== Entries provided

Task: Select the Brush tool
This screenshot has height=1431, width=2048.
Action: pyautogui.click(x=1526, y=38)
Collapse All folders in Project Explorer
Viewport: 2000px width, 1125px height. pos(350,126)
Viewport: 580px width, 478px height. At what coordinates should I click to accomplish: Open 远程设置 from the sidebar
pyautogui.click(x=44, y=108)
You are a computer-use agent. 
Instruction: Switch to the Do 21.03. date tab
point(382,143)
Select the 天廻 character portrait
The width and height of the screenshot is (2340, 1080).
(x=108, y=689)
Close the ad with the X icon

====

Given request:
Return every line of the material above verbatim, keeping the original order and wording.

Task output:
Task: Select the Brush tool
This screenshot has height=1431, width=2048.
Action: pyautogui.click(x=1526, y=38)
Collapse All folders in Project Explorer
Viewport: 2000px width, 1125px height. pos(350,126)
Viewport: 580px width, 478px height. At what coordinates should I click to accomplish: Open 远程设置 from the sidebar
pyautogui.click(x=44, y=108)
You are a computer-use agent. 
Instruction: Switch to the Do 21.03. date tab
point(382,143)
Select the 天廻 character portrait
The width and height of the screenshot is (2340, 1080).
(x=108, y=689)
Close the ad with the X icon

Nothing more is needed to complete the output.